"Kein staatliches Eingreifen"

Börner verweist auf Mitsprache der Gewerkschaften bei hohen Manager-Gehältern

In der Debatte über exorbitant hohe Managergehälter hat der Präsident des Bundesverbandes des Groß- und Außenhandels (BGA), Anton Börner, vor einem staatlichen Eingreifen gewarnt. "Die Frage der Gehälter ist eine Frage der Eigentümer", sagte der BGA-Präsident dem "Handelsblatt". Er sagte, dass auch nicht über die Köpfe der Arbeitnehmer entschieden werde. "Es ist falsch, Beschäftigte gegen Vorstände auszuspielen. Die Arbeitnehmervertreter sitzen doch in den Aufsichtsräten angesichts der paritätischen Mitbestimmung mit am Tisch."

Es gehe um eine gesellschaftliche Debatte, die sicher kontrovers geführt werden könne. Aber es gebe weder Defizite in den Strukturen der Unternehmen noch mangelnde Transparenz.

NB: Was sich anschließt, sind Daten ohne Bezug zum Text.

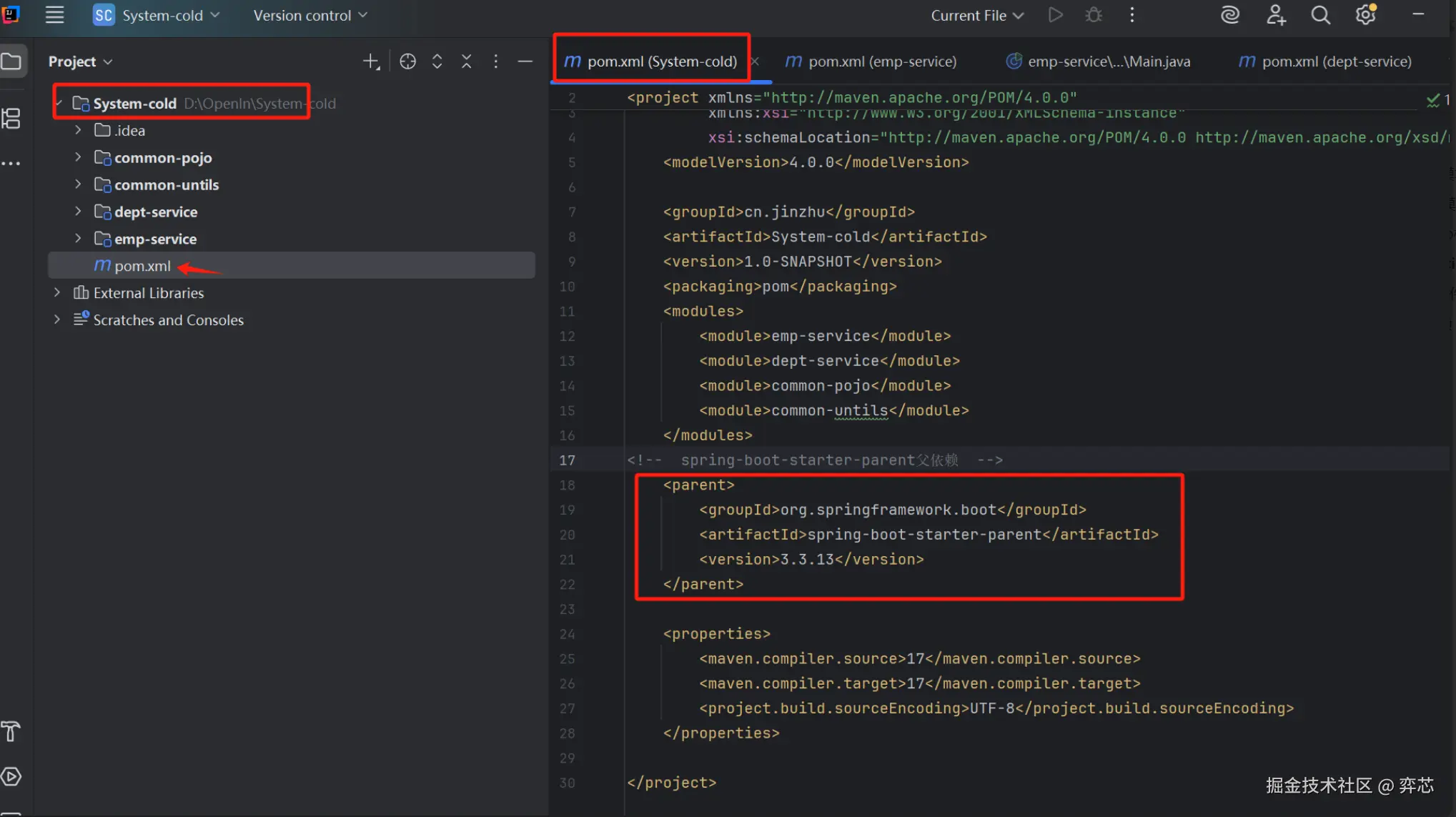Image resolution: width=1456 pixels, height=817 pixels.
Task: Expand the common-pojo module folder
Action: tap(78, 157)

Börner stellte sich damit gegen Saarlands Ministerpräsident Peter Müller (CDU), der "um des sozialen Friedens Willen ein politisches Signal gegen überhöhte Managerabfindungen" gefordert hatte. So könne der Gesetzgeber eine Höchstgrenze einführen, bis zu der Abfindungen als Betriebsausgaben anerkannt werden. "Denn die soziale Marktwirtschaft wird diskreditiert, wenn Vorstandsbezüge explodieren und Millionen schwere Abfindungen gezahlt werden, während die Belegschaft reduziert wird oder auf Lohnsteigerungen verzichten muss", sagte Müller dem "Handelsblatt".